Additionally, I'm engaged in the international science advice response to COVID-19. Chief science advisers, or the equivalent, from a dozen countries have been meeting weekly for the past two months. We discuss the dynamic developments and challenges of the pandemic and its evolving characteristics in different countries at different times. We share data and information on social and medical measures. These interactions provide important opportunities for coordinating research and science advice.
An example of this international effort was the group's call to global publishers to make COVID-19 scientific publications openly accessible to all, which the publishers quickly agreed to. This has meant that research results are now quickly disseminated and used to help manage the pandemic everywhere. This is an unprecedented development that is supporting scientific data-sharing at a rate never witnessed before.
Over the past few months, our knowledge of the new SARS-CoV-2 virus that causes COVID-19 has rapidly progressed, including efforts by our own Canadian researchers. However, there are still many unknowns that affect disease prevention and management. I'll highlight a few of those, with your permission.
The first area is in terms of disease susceptibility. Not everyone in the population appears to have a similar risk of infection, but how exposure to different levels of the virus leads to different individual responses is unclear. As you can imagine, this has an impact on prevention measures in different settings.
The issue of infectivity still needs to be clarified. Infected individuals seem to be contagious for two or three days prior to symptom onset until around seven days thereafter, and possibly longer. This implies that significant transmission comes from asymptomatic individuals, which creates an added challenge for early detection and the control of disease spread.
With respect to disease outcome, we've all seen that older age and chronic preconditions, such as cardiovascular disease, diabetes or obesity, have been associated with a higher risk of a poor COVID-19 outcome. However, the reasons remain unexplained. Our experts have pointed out the need for harmonized, quality data collection and sharing, which is important for sorting out the confounding variables and, more precisely, guiding disease management in the Canadian context.
With respect to prevention and treatment, Dr.
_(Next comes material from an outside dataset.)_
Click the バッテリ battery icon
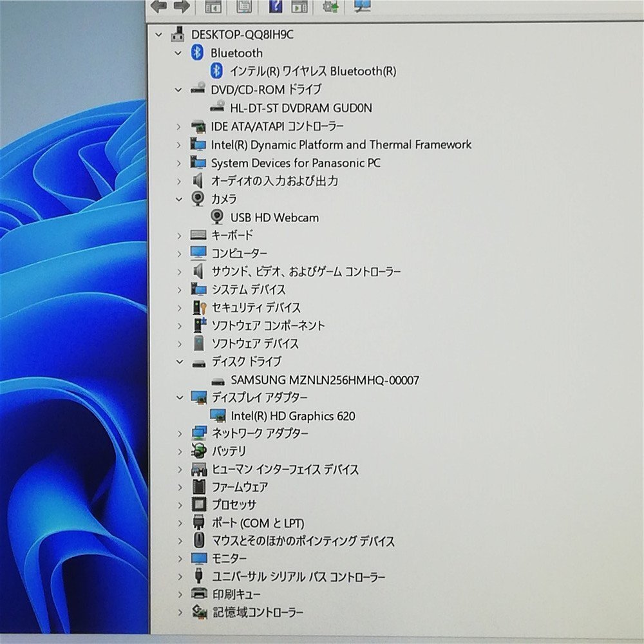The width and height of the screenshot is (644, 644). click(199, 451)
Tam has already alluded to the importance of a vaccine. In the absence of acquired immunity or an effective vaccine, avoiding or minimizing exposure to the virus is the best prevention. We know what this means.
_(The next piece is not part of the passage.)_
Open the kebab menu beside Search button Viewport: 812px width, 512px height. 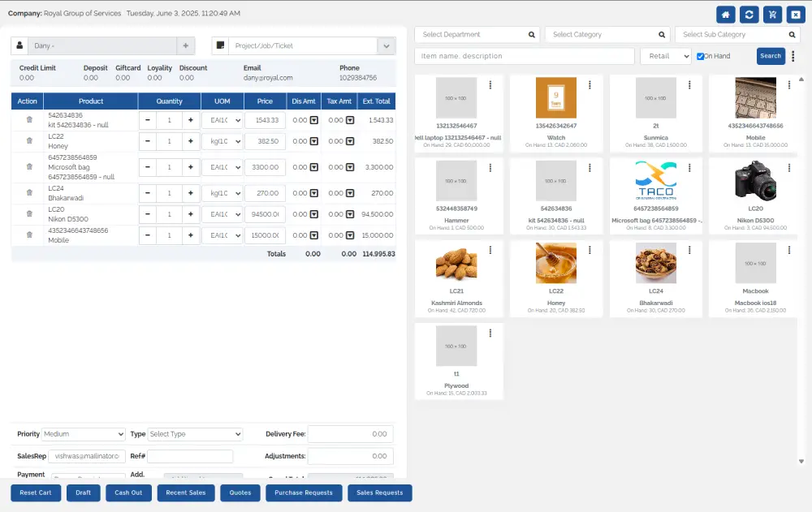click(793, 56)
Vaccine development is under way, including in Canada, using a wide range of classical and novel approaches.
With respect to treatments, several clinical trials are ongoing, including in Canada, to test the efficacy of existing drugs. However, the results so far are disappointing. It should be noted that currently there are very few broad-acting antiviral medicines, which is why the development of new antiviral drugs is being pursued in parallel to vaccine production efforts.
Let's remember the successful management of hepatitis C and HIV with antiviral therapies, not vaccines. I think that we have hope on both fronts.
With respect to diagnostics, Dr. Tam has already mentioned the use of qPCR, which is the gold standard for testing for the presence of the virus. However, this multi-step test is not very well suited for remote areas and for other situations that require faster or repeated screening, such as borders and primary care, which is why the development of complementary detection methods is ongoing.
I have the privilege of sitting on the immunity task force with Dr. Tam. This ongoing work is going to be important to determine the actual prevalence of exposure in Canada and to inform vaccine development.
As countries reopen their economies in the weeks and months ahead, the scientific community will continue to gather more data to better understand both the virus and the disease it causes. These efforts are instrumental for our ongoing preparedness to live with and overcome the virus.
Around the globe, countries are also stepping up their efforts in key areas, including deploying robust and agile systems for virus testing and contact tracing, as well as understanding the level of the population that has been exposed to the virus.
Another area is the standardization of data collection, constantly improving the quality and developing protocols for sharing and mining the data, including using AI-supported tools. This is again an effort that Canada is part of.
Of course, everyone around the world is stocking up on medical equipment and therapeutics, or at least trying to, and putting in place national strategies for local manufacturing of personal protective equipment as well as COVID-19 diagnostics and medical countermeasures. More broadly, countries are expanding research and development efforts and considering approaches to national health security across the entire medical supply chain.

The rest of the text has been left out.